Estudantes da Fábrica Escola da Construção Civil.
Estudantes da Fábrica Escola da Construção Civil.

A Bahia possui a maior rede de Educação Profissional e Tecnológica do Nordeste e a quarta do país, considerando todas as redes de ensino, segundo o Instituto Nacional de Estudos e Pesquisas Educacionais Anísio Teixeira (Inep/2017). Somente neste ano, estão sendo ofertadas mais de 160 mil vagas na rede estadual, em 340 municípios, com cursos em diversas modalidades que estão relacionados ao perfil econômico e cultural de cada localidade.

Dentro do novo perfil de oferta da Secretaria da Educação do Estado, cursos que antes tinham duração de quatro anos foram reduzidos para três anos, com a finalidade de agilizar o contato dos estudantes com o mundo do trabalho, além da inserção de cursos de curta duração, inclusive de qualificação profissional.
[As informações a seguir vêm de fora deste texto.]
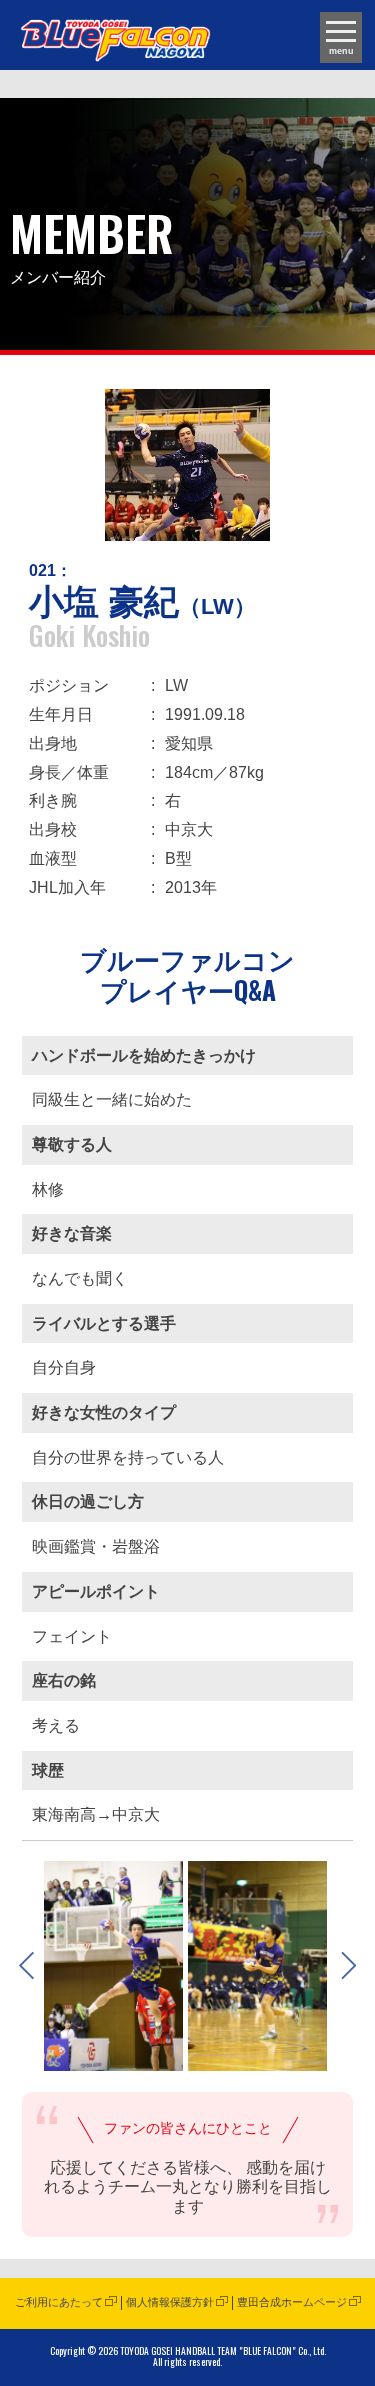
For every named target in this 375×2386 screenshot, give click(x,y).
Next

A oferta dos cursos é contextualizada nos 27 Territórios de Identidade da Bahia, considerando a pluralidade e diversidade cultural, bem como as características socioeconômicas e ambientais. Deste modo, os estudantes são preparados para uma inserção no mundo do trabalho e também para serem empreendedores sociais e agentes de transformação nos locais onde vivem.

Fábricas-Escolas

Na perspectiva da educação empreendedora, um dos projetos na Bahia é a implantação das Fábricas-Escolas. Instaladas nos centros de Educação Profissional e Tecnológica, elas servem como laboratório para que os estudantes que fazem os cursos técnicos de nível médio tenham aulas práticas e possam desenvolver projetos, pesquisas e intervenções sociais, aperfeiçoando a formação profissional.

Cinco unidades estão em funcionamento: as Fábricas-Escolas do Chocolate, nos municípios de Gandu, Ilhéus e Arataca, além das Fábricas-Escolas do Couro, em Ipirá, e da Construção Civil, em Salvador. As fábricas ficam abertas à comunidade local (produtores, cooperativas e agricultores familiares, por exemplo) para a capacitação e certificação de trabalhadores e para a incubação, pré-incubação e aceleração de empreendimentos.

Regime de alternância

Os estudantes, especialmente pescadores, marisqueiras e agricultores familiares, estão sendo beneficiados ainda com cursos técnicos em regime de alternância, por meio dos quais eles passam parte do tempo na escola e parte nas suas comunidades.

Em parceria com a Secretaria da Agricultura do Estado (Seagri), a oferta é do curso técnico em Aquicultura e de cursos na modalidade Formação Inicial e Continuada (FIC), para a difusão e transferência de tecnologias de produção de pescado e pesca.

Primeiro Emprego

Para promover a inserção de jovens no mundo do trabalho por meio de contrato de estágio, aprendizagem ou ocupação formal, o Governo do Estado criou o Programa Primeiro Emprego. A meta é beneficiar 9 mil egressos da rede estadual de educação profissional.

Desde dezembro de 2016, mais de 6,4 mil egressos foram contratados até maio de 2018, o que corresponde a 71% da meta pactuada. Os estudantes são selecionados mediante classificação pelo critério do rendimento médio escolar durante todo o período do curso.